- SELECTED PASSAGE:
# # # #

I also use a large binder with plastic sleeves for my goats paperwork. I don't however list them by senior doe etc. I actually keep mine in alphabetical order. Makes it so easy to find the goat I need at a show or photo copy papers for kid registration etc. I keep it protected and stored so that nothing happens to it. I also photo copy all goats papers and store them in a separate binder. Purpose is for selling a goat and say you still have kids to register or a bred doe to the buck etc. Then you can recall the papers information such as #s etc. Comes in handy. 

I even have a separate binder with clear sleeves for kid applications and information. I keep a binder for sales as well. I have a big office desk with a deep drawer that I keep all my binders in. I have a sections with folders with applications for each registry as well. Works well for me. I like book work and record keeping though. For those that don't they may hate how I do it. LOL


----------



## liz (Oct 5, 2007)

Great looking herd Kylee....you must be so excited! Am I mistaken??? The little brown and white goatie in the bottom right corner with the green collar...looks like it has "buckling equipment" :? Did you get kids with these does?


----------



## StaceyRosado (Oct 5, 2007)

oh some more great ideas, I was trying to figure out how to make sure I dont use my originals of things. WOnderful idea, thanks Ashely


----------



## KW Farms (Jun 21, 2008)

Altogether I think i've got around 60 nigerians and pygmies, mostly registered nigerians! They've got room to roam and we've got seperated pens for the bucks, close to kidding does, weaned kids, and some other pens for emergencies etc. It really doesn't look like that many goats out in the pasture!


----------



## KW Farms (Jun 21, 2008)

Liz: Yeah, we bought the doe in tow  and the lady gave us the banded bucklings for free! They're so cute and one has bright blue eyes!

Edited for spelling error :roll:


----------



## KW Farms (Jun 21, 2008)

Sweet Gum Minis: Good grief! Binders for every occasion!  You are so organized...I will be someday!


----------



## capriola-nd (Jul 6, 2008)

Yeah, I'm very picky about paperwork too, hate for it to be unorganized. We don't have very many goats so I organized it in order from oldest to youngest, works for me but alphabetizing would be better for larger herds, I would think. Do you alphabetize it by first the herdname or just the goat's name?

Nice goats, Kylee! I would love to see the pedigree on those two boys, I never tire of looking at goatie pedigrees.  I'm a major "goat-nerd". :wink:


----------



## Sweet Gum Minis (Oct 6, 2007)

Thanks, I actually alphabetize by herd name. So for example, my book starts with Better Blues Good 'N Plenty then goes to Better Blues HR Anna's Hera etc. Then Buttin'Heads Tachauna, Buttin'Heads Too Chamber Pot, Buttin'Heads Too Contredanse etc. 

When I first buy goats I go ahead and fill it out and get an envelope ready and it goes out as soon as I can or I put a post it on the envelope and put it in the top drawer of my desk. I never forget papers that way.

# # # #

- SOURCE DATA:
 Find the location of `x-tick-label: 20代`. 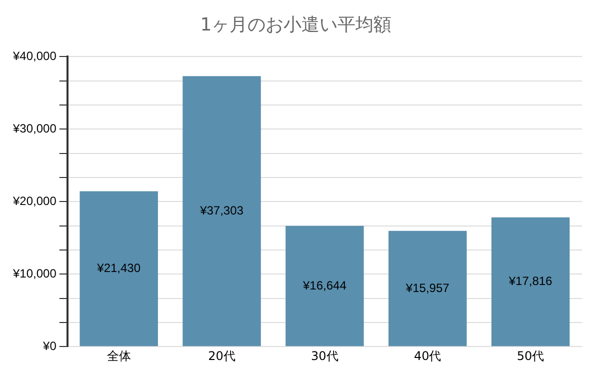

x-tick-label: 20代 is located at coordinates (222, 356).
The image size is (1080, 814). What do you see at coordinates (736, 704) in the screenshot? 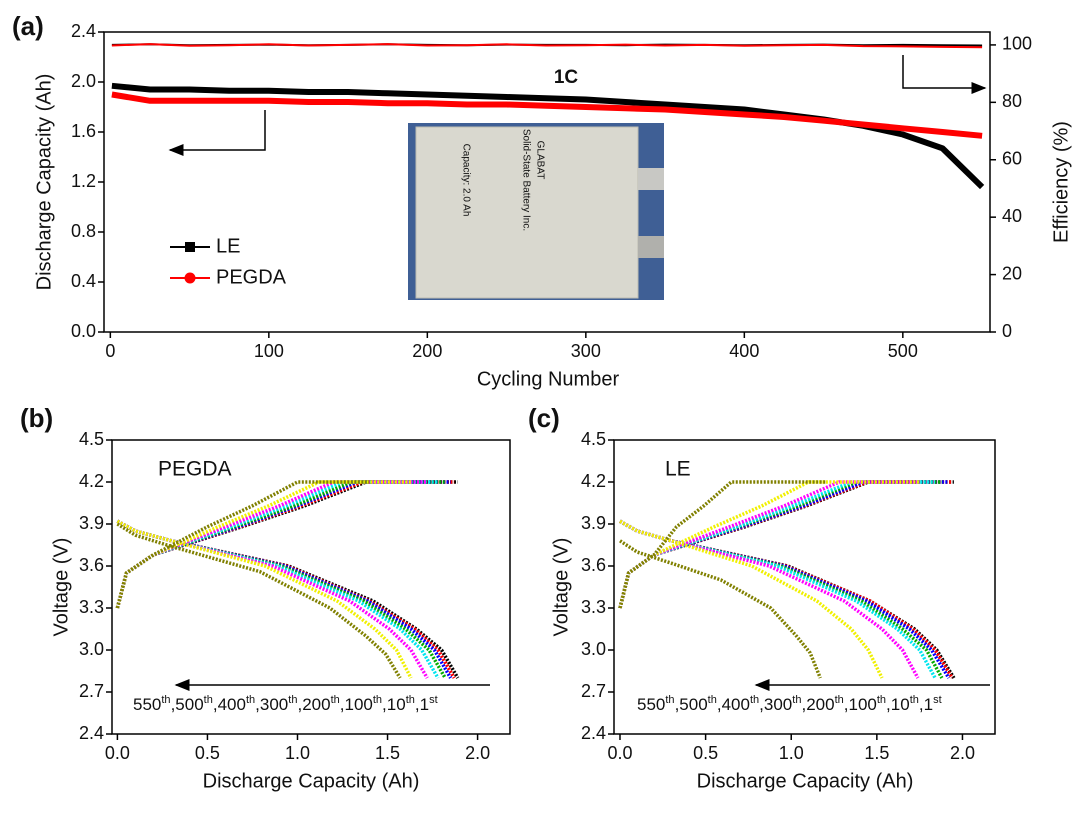
I see `cycle-number: 400` at bounding box center [736, 704].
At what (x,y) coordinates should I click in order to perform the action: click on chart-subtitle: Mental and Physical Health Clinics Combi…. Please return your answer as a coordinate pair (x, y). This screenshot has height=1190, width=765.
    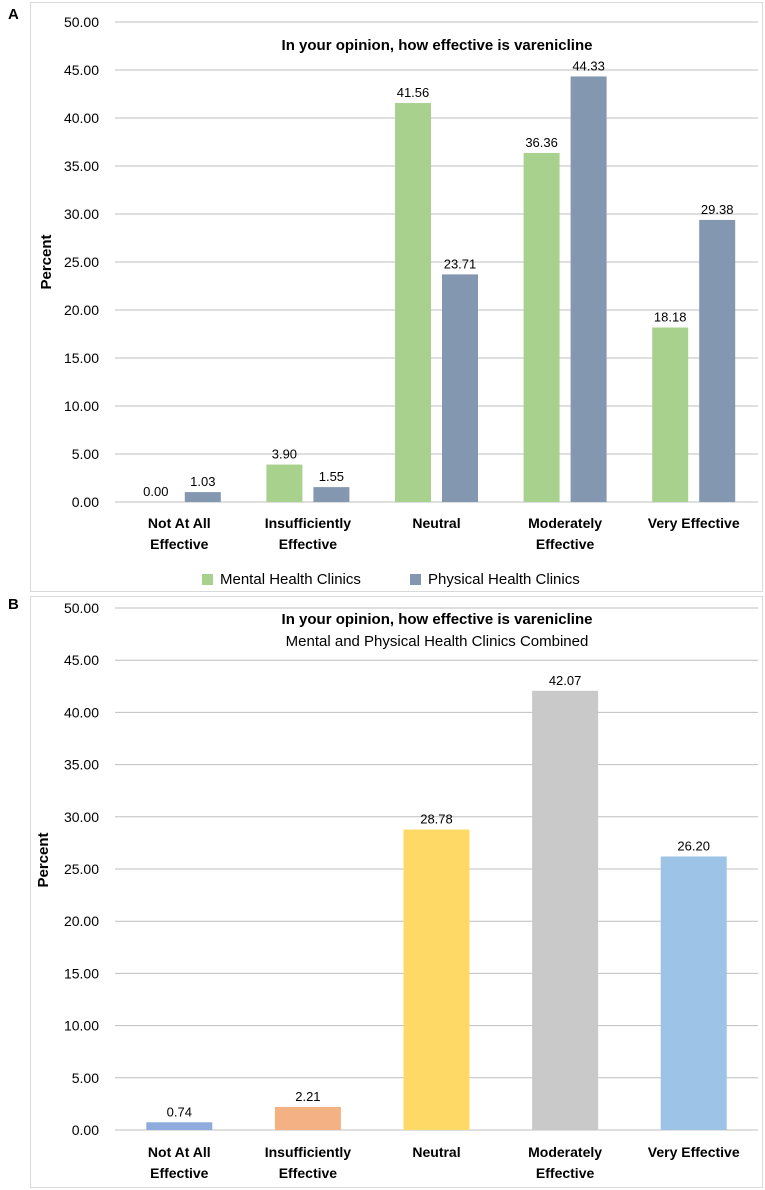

# # # #

- WRITTEN TASK A:
Condense the paragraph of the goat-paperwork thread that begins "I also use a large binder" into a short bulleted list that keeps its main facts.
- WRITTEN TASK B:
Print the passage of the goat-paperwork thread starting at "Edited for spelling" and ending at "will be someday!".
- WRITTEN TASK C:
According to the goat-paperwork thread, by what does Sweet Gum Minis alphabetize the paperwork binder?

- EXERCISE SOLUTION A:
- Keeps the goats' paperwork in a large binder with plastic sleeves, arranged alphabetically rather than by class such as senior doe.
- The alphabetical order makes it easy to find a goat's papers at a show or to photocopy them for kid registration.
- The binder is kept protected and stored safely.
- Photocopies of all the goats' papers are stored in a separate binder.
- The copies are useful after a goat is sold, for example when kids still need registering or a bred doe was bred to the buck, because the papers' information, such as numbers, can still be consulted.

- EXERCISE SOLUTION B:
Edited for spelling error :roll:


----------



## KW Farms (Jun 21, 2008)

Sweet Gum Minis: Good grief! Binders for every occasion!  You are so organized...I will be someday!

- EXERCISE SOLUTION C:
By herd name.